You may have an IT policy telling employees not to download unsanctioned applications, but they want to boost their productivity, or perhaps they prefer to work with an app they already know and love. So, they get a tool or service that meets their needs without telling IT.
The employee may have the best of intentions. They want to work better for your business. They don’t see the harm in adding that convenient app to their computer. Or they don’t think it’s a big deal to use their own device to complete their work (even if unsanctioned). Maybe they want to be efficient, so they use a personal email account to conduct your business.
Any of these examples are part of Shadow IT, and it's running rampant. In Frost & Sullivan research, 80% of employees admitted they had used non-approved software. Even 83% of IT workers were using non-vetted Software as a Service (SaaS) applications. So, what’s the big deal? We’ll cover that next.
The Potential Pitfalls with Shadow IT
First, if your business is in a regulated industry, Shadow IT could put you at risk of noncompliance. That unsanctioned device may not be encrypted. Sharing business data over a personal email would be a big no-no in a healthcare or banking space. Shadow IT certainly undermines audit accountability.
It can also drive up IT costs. Say accounting doesn’t know that the business has already paid to use certain software. So, they pay for it again out of their own budget.
If IT is unaware of the Shadow applications or devices, they can’t manage the vulnerabilities. The business doesn’t know customer data or personal identification information about employees is at risk.

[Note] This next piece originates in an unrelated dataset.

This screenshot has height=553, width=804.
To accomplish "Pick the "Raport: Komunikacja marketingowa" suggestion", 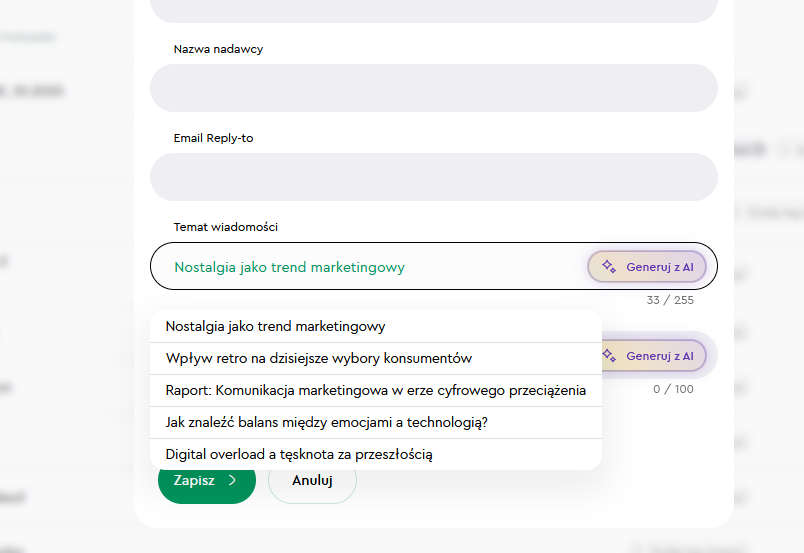I will point(375,390).
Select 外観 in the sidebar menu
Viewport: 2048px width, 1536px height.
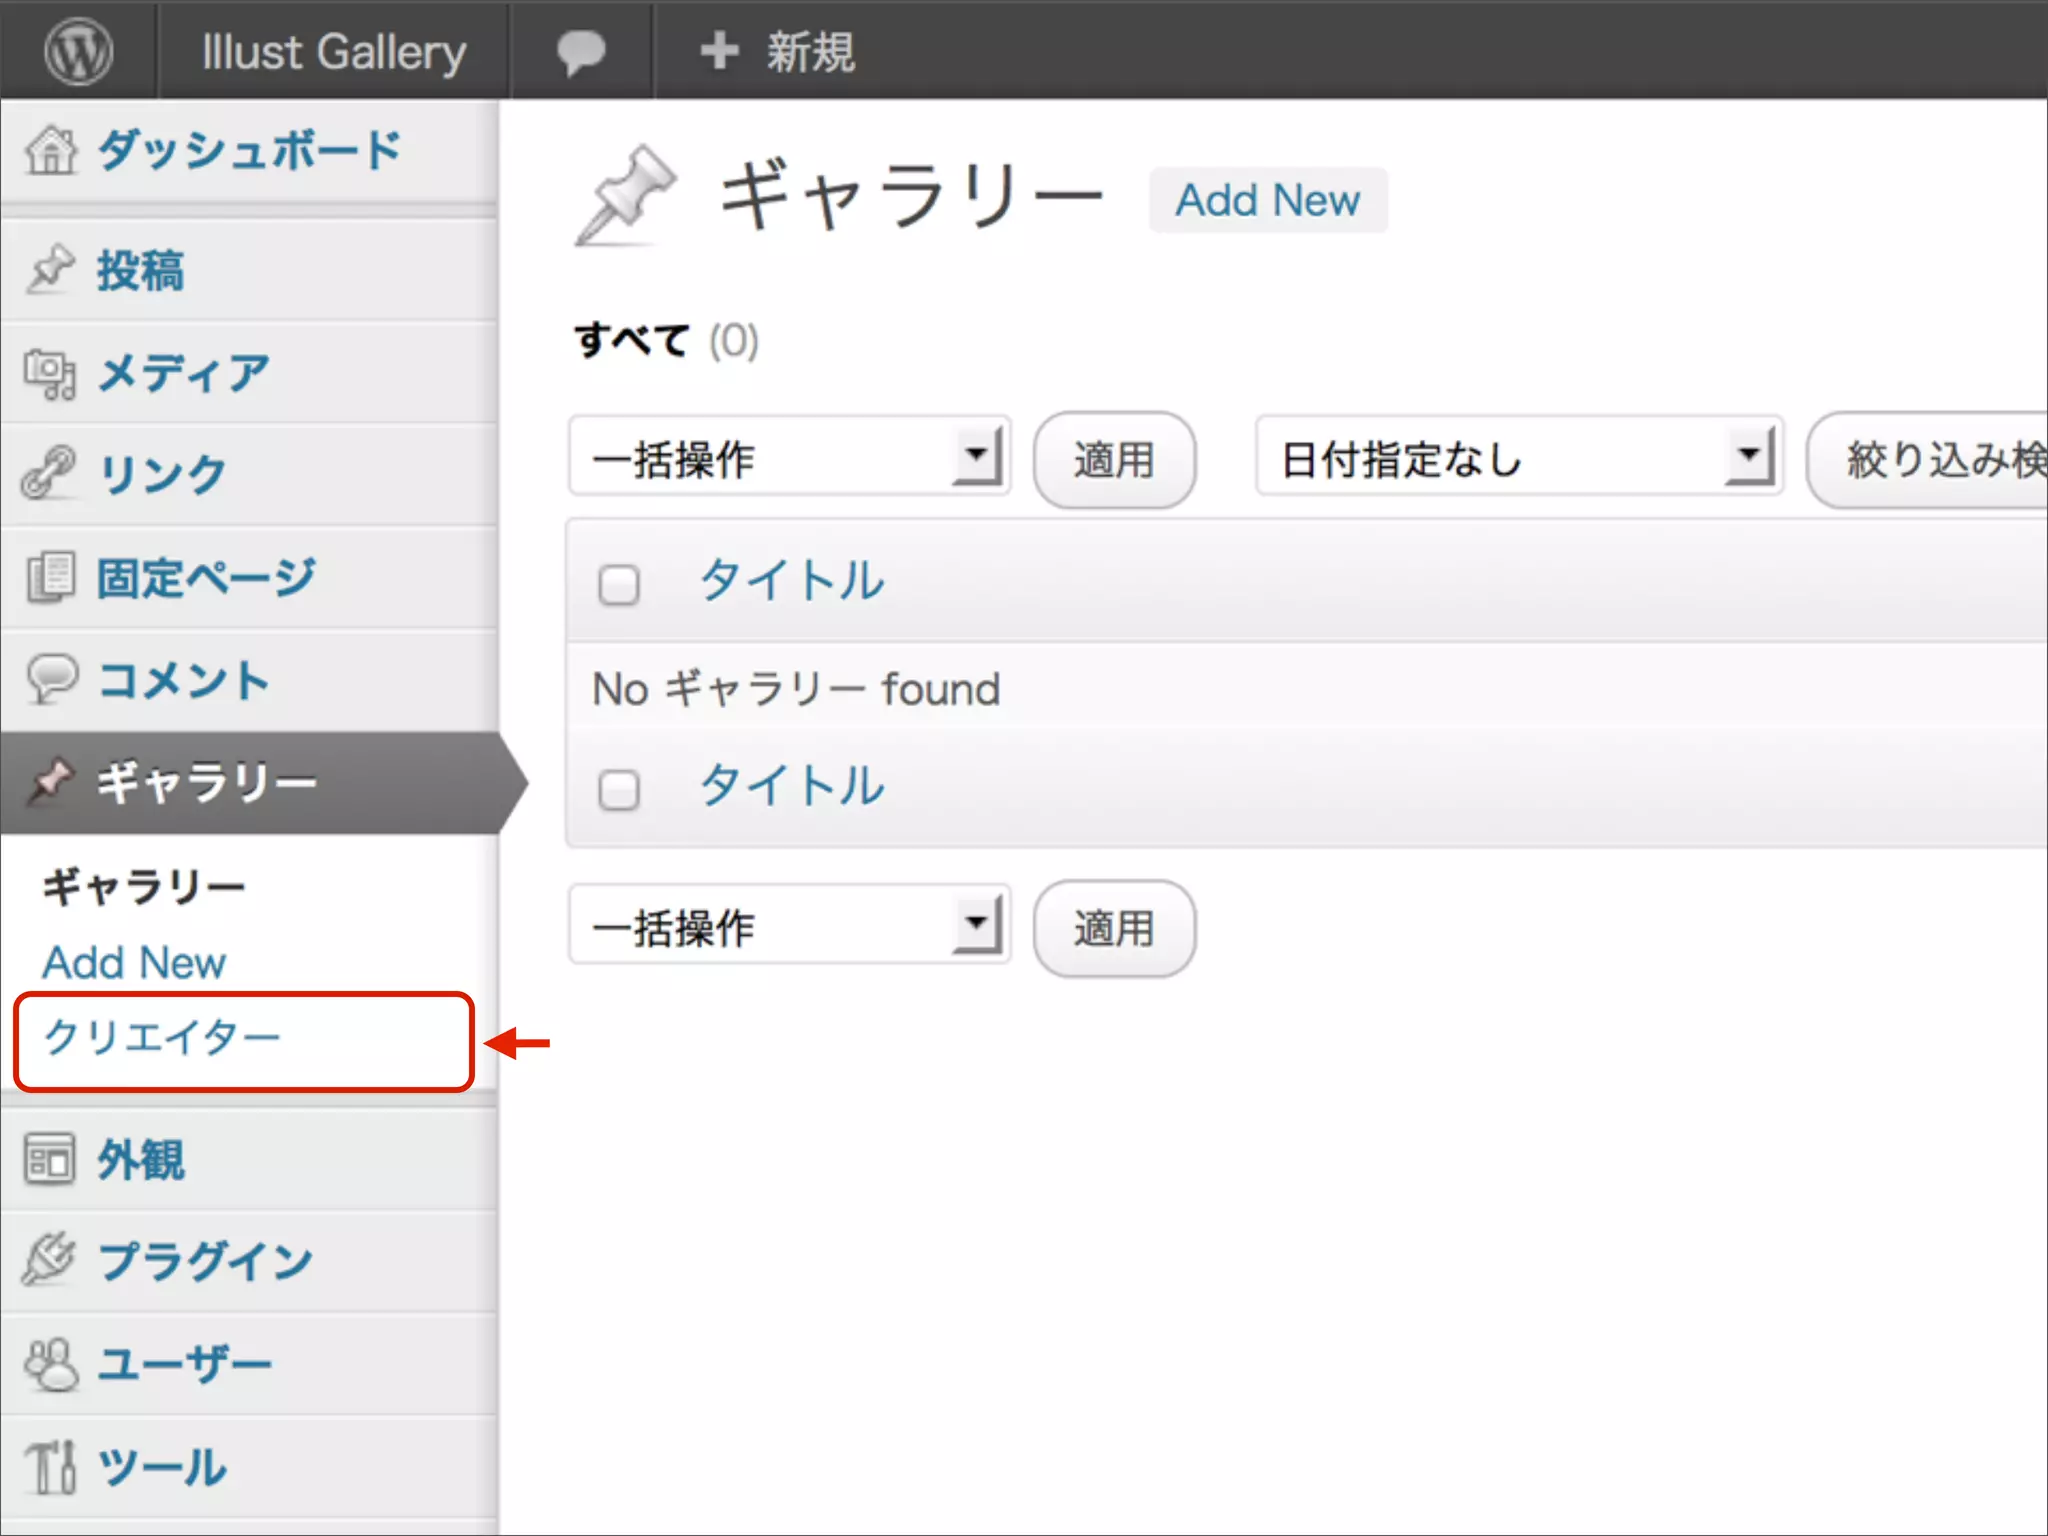(140, 1160)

And there is greater threat of a data breach or ransomware attack. Employees downloading a third-party app could inadvertently give a hacker access to your network.
Additionally, the business risks losing productivity. The work someone does on a shadow app, for example, could be lost to the company if that employee moves on. IT wouldn’t have access to that account to retrieve the information or files. They don’t even know it is out there on that unknown app or device.
Shine a Light on Shadow IT
Because this IT lingers in the shadows, it can be challenging to coral. Still, there are several steps you can take.
Educate employees about cyber policies.
Create and communicate acceptable use guidelines, and make sure your workers know what your policies are regarding:
- SaaS downloads;
- use of personal devices (e.g. mobile phones, laptops, USB flash drives, portable data storage devices);
- emailing from personal accounts or using messaging apps;
- online document sharing;
- online voice or meeting technology.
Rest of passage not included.